***** SUPPLIED TEXT

The business day will align on all calendar days with the regularly scheduled close of the Fedwire Funds and the FedNow Service at 7:00:59 p.m. ET. On weekends and holidays, when the Fedwire Funds Service is closed, the end of the business day would align with the close of the FedNow Service and the regularly scheduled close time of the FedNow Service. The next business day would begin at 7:01:00 p.m. ET.

Given the continuous, 24-hour nature of the FedNow Service, the opening of the FedNow Service will occur immediately after close. Because FedNow Service participants will have access to intraday credit on a 24-hour basis, the Board believes that daylight overdrafts should be based on a 24-hour business day for all institutions.

2. Daylight Overdraft and Penalty Fee Calculations

The Board is proposing to revise the daylight overdraft and the penalty fee calculations for all institutions in order to reflect the 24-hour business day. Currently, the daylight overdraft fee is calculated using an annual rate of 50 basis points that is prorated to the scheduled duration of the Fedwire Funds operating day. The Board is proposing to change section II.C of the PSR policy so that the daylight overdraft fee would be based on the 24-hour business day. Due to this proposed change, the effective annual overdraft rate would continue to be 50 basis points, but the effective daily daylight-overdraft rate would increase from 0.0000127 under the 22-hour business day to 0.0000138 under the 24-hour business day.

The Fedwire operating day is currently 22 hours, the effective annual rate is (22/24) multiplied by 50 basis points, or approximately 0.004583, and the effective daily daylight-overdraft rate based on a 360-day year is (0.004583/360), or 0.0000127.

Under a 24-hour business day, the effective annual daylight-overdraft rate would be (24/24) multiplied by 50 basis points, or 0.0050, and the effective daily daylight-overdraft rate on a 360-day year would be (.0050/360), or 0.0000138.

Similarly, the Board is proposing to adjust the penalty rate for overdrafts under section II.F of the PSR policy to reflect the 24-hour business day. The annual rate used to determine the daylight-overdraft penalty fee is currently equal to the annual rate applicable to the daylight overdrafts of other institutions (50 basis points) plus 100 basis points, prorated to the length of the scheduled Fedwire Funds operating day. The 150-basis point penalty rate applied to the 24-hour business day would increase the effective daily penalty rate slightly, from 0.0000381 under a 22-hour business day to 0.0000416 under the 24-hour business day.

**********

→ SET EXERCISE A: Reproduce the records verbatim, beginning with their first line and ending with the line that contains "Action: [450, 466]".

***** EXTRACTED DATA

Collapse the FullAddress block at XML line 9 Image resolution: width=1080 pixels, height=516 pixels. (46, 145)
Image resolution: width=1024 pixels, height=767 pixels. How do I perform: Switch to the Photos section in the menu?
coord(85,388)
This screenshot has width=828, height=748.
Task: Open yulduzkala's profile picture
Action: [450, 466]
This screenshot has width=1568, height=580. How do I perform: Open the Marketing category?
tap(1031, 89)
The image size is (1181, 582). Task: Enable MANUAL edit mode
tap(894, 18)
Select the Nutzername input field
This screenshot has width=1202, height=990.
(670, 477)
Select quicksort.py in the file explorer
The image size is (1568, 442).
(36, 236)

**********

→ SET EXERCISE B: Pick up the text on daylight overdraft fees after its last sentence and extend it.

→ RESPONSE A:
Collapse the FullAddress block at XML line 9 Image resolution: width=1080 pixels, height=516 pixels. (46, 145)
Image resolution: width=1024 pixels, height=767 pixels. How do I perform: Switch to the Photos section in the menu?
coord(85,388)
This screenshot has width=828, height=748.
Task: Open yulduzkala's profile picture
Action: [450, 466]

→ RESPONSE B:
Certain institutions are subject to a daylight-overdraft penalty fee levied against the average daily daylight overdraft incurred by the institution. These include Edge and agreement corporations, bankers' banks that are not subject to reserve requirements, and limited-purpose trust companies.

Under a 22-hour business day, the effective annual daylight-overdraft penalty rate is (22/24) multiplied by 150 basis points, or 0.002778, and the effective daily daylight-overdraft penalty rate on a 360-day year is (.002778/360), or truncated to 0.0000381. Under a 24-hour business day, the effective annual daylight-overdraft penalty rate will be (24/24) multiplied by 150 basis points, or 0.0150, and the effective daily daylight-overdraft penalty rate on a 360-day year would be (0.0150/360), or 0.0000416.

An institution's daily daylight overdraft charge (or penalty charge) equals the effective daily rate multiplied by the institution's average daily uncollateralized daylight overdraft, which is calculated by dividing the sum of its negative uncollateralized Federal Reserve account balance at the end of each minute by the total number of minutes in the relevant business day. Currently, the relevant business day for this purpose is the Fedwire Funds operating day (1320 minutes under the 22-hour operating day). Under the proposal, the total number of minutes in the relevant business day will increase to 1440 to reflect the 24-hour business day. The increase in the length of the relevant business day from 22 hours to 24 hours will offset in part the increase to the effective daily rate. After accounting for changes to the fee rates and the average uncollateralized daylight overdraft calculation, the Board estimates that gross fees before application of fee waivers would increase by less than 0.4 percent with the move from a 22-hour business day to a 24-hour business day.

Analysis assumes that the size and duration of institutions' daylight overdrafts remains unchanged between a 22-hour and 24-hour operating day. Institutions' gross daily daylight overdraft fees are summed across a two-week reserve maintenance period and then reduced by a fee waiver of $150, which is primarily intended to minimize the burden of the PSR policy on institutions that use small amounts of intraday credit.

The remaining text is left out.